MITHILFE DER ANGABEN>
**a.** Beantworten Sie die folgenden Fragen mithilfe des Textes zur Elternrolle.
(i) Aus welchem Jahr stammt die erwähnte Studie?
(ii) Was braucht ein Neugeborenes laut dem Text?
(iii) Welches Mittel der Wahl nennt der Text, um zu lernen, was wann gefragt ist?
**b.** Geben Sie den Abschnitt des Textes zur Elternrolle von „Elternschaft ist eine“ bis „ist gut genug?“ wortgetreu wieder.

TEXTAUSZUG>
######

Die Befürchtung, der Mutterrolle nicht gerecht zu werden, kann schwer belasten. Je größer die Diskrepanz zwischen dem Selbstbild einer Frau und ihrem Idealbild als Mutter, so eine Studie aus 2023, desto höher auch das Risiko einer postpartalen oder Wochenbett-Depression*. Klarheit kann helfen.
Elternschaft ist eine Rolle, die sich nicht proben lässt. Die Frage "Bin ich gut genug?" treibt viele angehende Mütter, aber auch Väter, um. Überhöhte Maßstäbe an sich selbst zu setzen, ist keine gute Idee, kann aber gerade Ausdruck von Besorgnis und übergroßer Angst vor Fehlern sein: An wirklich alles denken, um bloß nichts falsch zu machen! Wer sich auf diese Weise unter Druck setzt, bringt sich um die Chance auf Entspannung und Freude in der Schwangerschaft und der ersten Zeit mit Kind.** Wie wäre es stattdessen, auf die Frage was gut genug ist, eine Antwort zu finden? Ein Vorschlag:
Was ist gut genug?
Gut genug mag wie gerade ausreichend klingen, nicht wie toll. Und darum geht es genau. Zum Zweck der Entlastung bei übergroßen Befürchtungen. Darum, zu unterscheiden zwischen den Dingen, um die wir uns als frisch gebackene Eltern wirklich kümmern müssen, und dem, was in der Konsequenz keine Rolle spielt. Wer die Elternrolle mit Unnötigem aufbläst und sich damit am Ende ängstigt und runterzieht, tut weder sich noch dem Kind einen Gefallen. Machen wir uns davon mal frei.
Es gibt selbstverständlich keine Definition von so etwas wie einer guten Mutter oder einem guten Vater. Aber wir können für ein gut genug in der Ausübung der Mutter-, Vater- oder Elternrolle beim Wohlbefinden des Kindes (plus ggfs. auch der älteren Geschwister, die jetzt vielleicht auch besondere Zuwendung benötigen) Maß nehmen. Was ist für ein Neugeborenes wirklich wichtig, was braucht es? Genau. Es muss trinken, wann immer es Hunger hat, warm und trocken gehalten werden und es braucht sehr viel elterliche Nähe, Geborgenheit und Zuwendung. Um zu lernen, was wann gefragt ist und wie es sich jeweils äußert, ist genaue Baby-Beobachtung das Mittel der Wahl. Und vielleicht sind da individuell ein paar weitere Dinge, die Ihre Hebamme weiß. In den meisten Fällen, wenn das Kind gesund ist, ist die Liste kurz. Kürzer als die Liste der Dinge, die in den ersten Tagen und Wochen unwichtig oder nice-to-have sind (von der Sie aber, solange es nicht zum Stressor wird, unbedingt wählen sollen, was Ihnen jetzt gut tut). Wie gut!
Wie kann ich sicher sein?

######

ROHDATEN>

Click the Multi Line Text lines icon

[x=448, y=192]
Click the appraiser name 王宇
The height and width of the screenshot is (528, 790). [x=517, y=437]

######

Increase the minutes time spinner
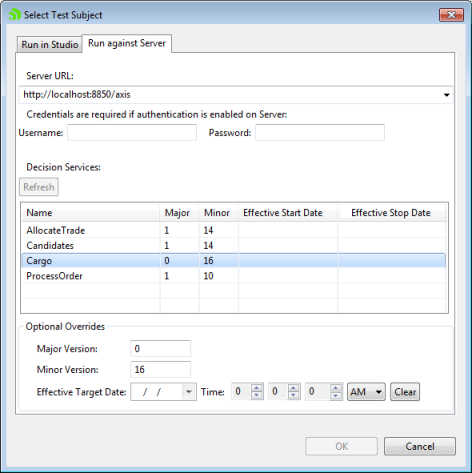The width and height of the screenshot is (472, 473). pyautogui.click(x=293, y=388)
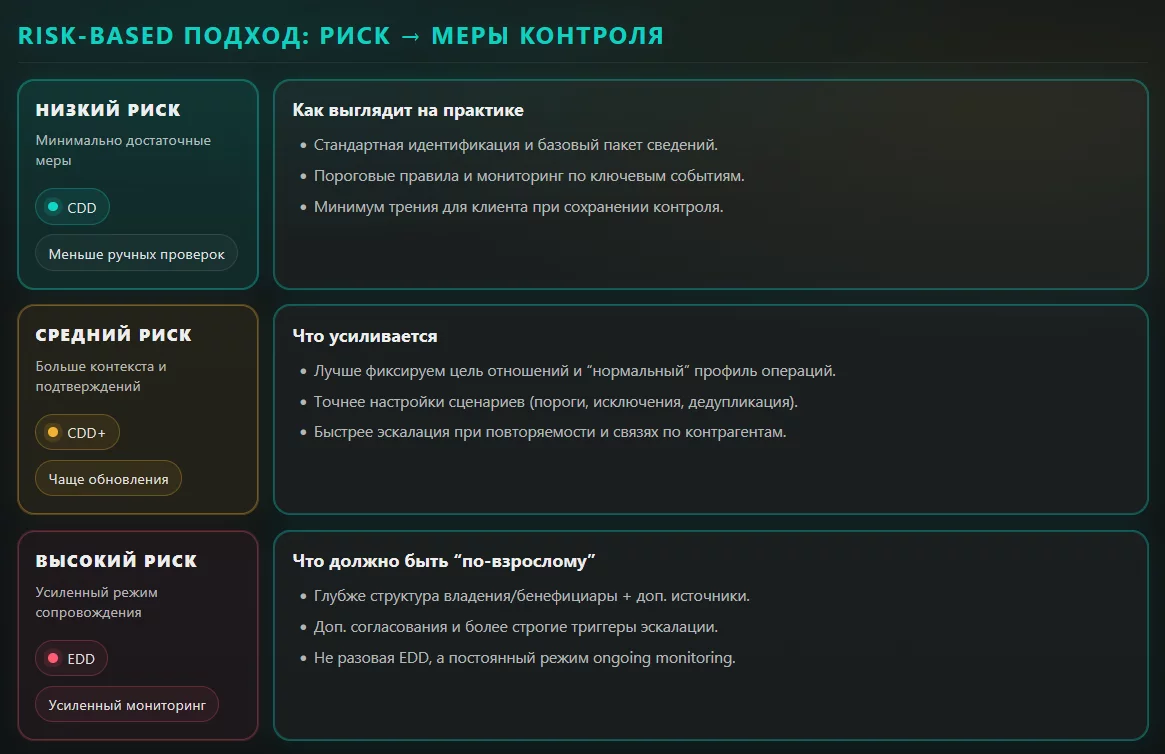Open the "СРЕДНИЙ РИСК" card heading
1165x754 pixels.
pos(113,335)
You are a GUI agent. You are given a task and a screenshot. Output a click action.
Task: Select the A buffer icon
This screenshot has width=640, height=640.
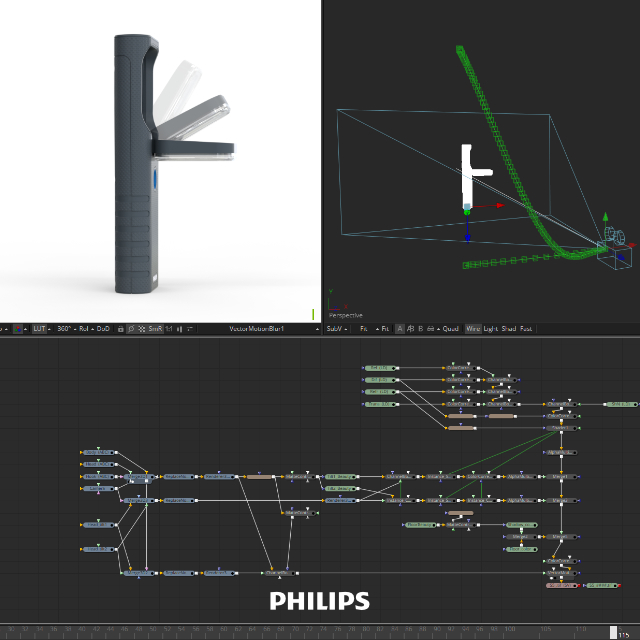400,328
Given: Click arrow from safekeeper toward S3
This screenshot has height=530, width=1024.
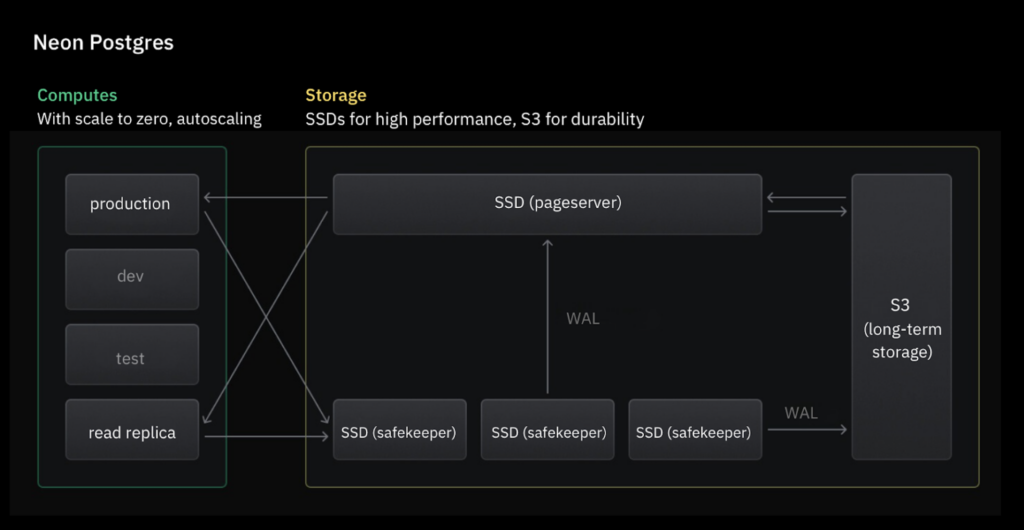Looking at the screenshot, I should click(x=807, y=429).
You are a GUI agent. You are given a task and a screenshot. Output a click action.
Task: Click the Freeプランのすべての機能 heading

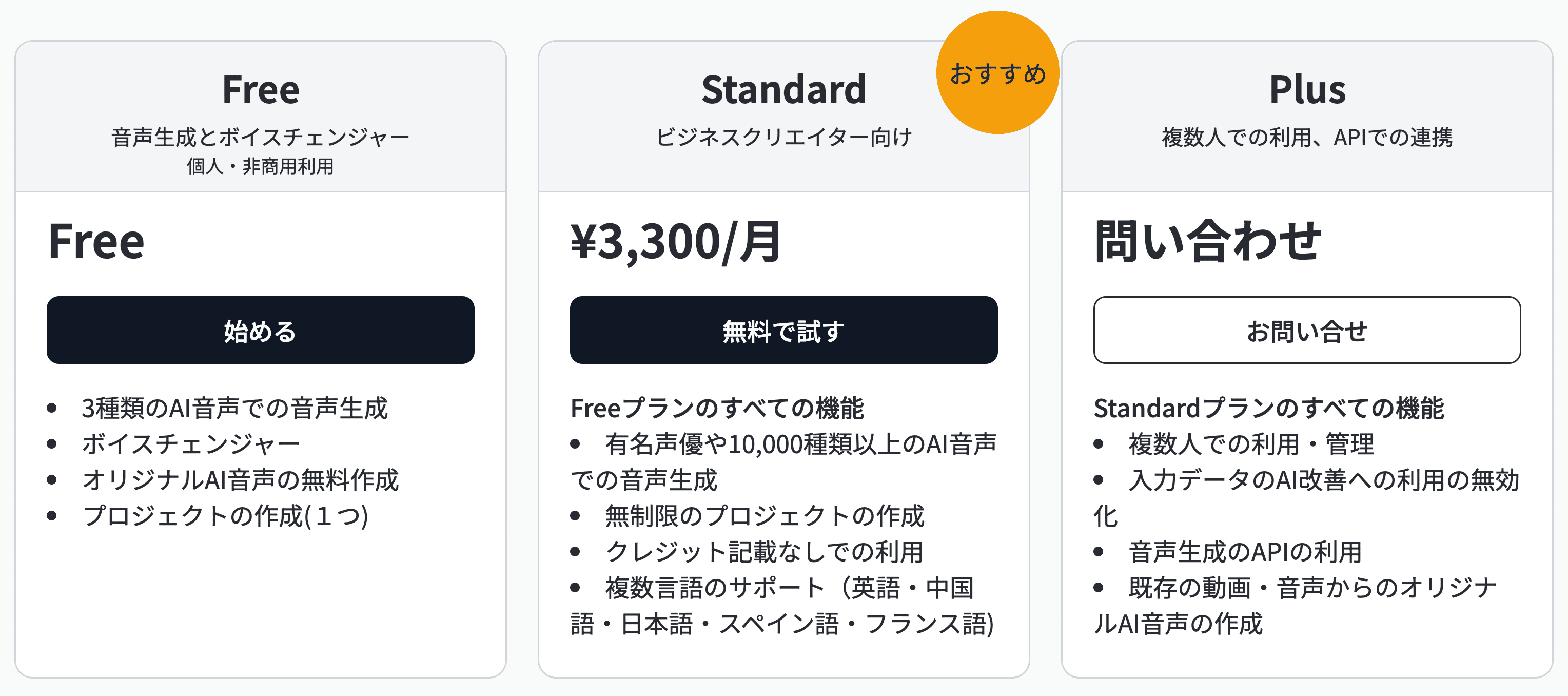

######

GEGEBENE ANTWORTEN>
**a.**
(i) Aus dem Jahr 2023.
(ii) Es muss trinken, wann immer es Hunger hat, und warm und trocken gehalten werden. Außerdem braucht es sehr viel elterliche Nähe, Geborgenheit und Zuwendung.
(iii) Genaue Baby-Beobachtung.

**b.**
Elternschaft ist eine Rolle, die sich nicht proben lässt. Die Frage "Bin ich gut genug?" treibt viele angehende Mütter, aber auch Väter, um. Überhöhte Maßstäbe an sich selbst zu setzen, ist keine gute Idee, kann aber gerade Ausdruck von Besorgnis und übergroßer Angst vor Fehlern sein: An wirklich alles denken, um bloß nichts falsch zu machen! Wer sich auf diese Weise unter Druck setzt, bringt sich um die Chance auf Entspannung und Freude in der Schwangerschaft und der ersten Zeit mit Kind.** Wie wäre es stattdessen, auf die Frage was gut genug ist, eine Antwort zu finden? Ein Vorschlag:
Was ist gut genug?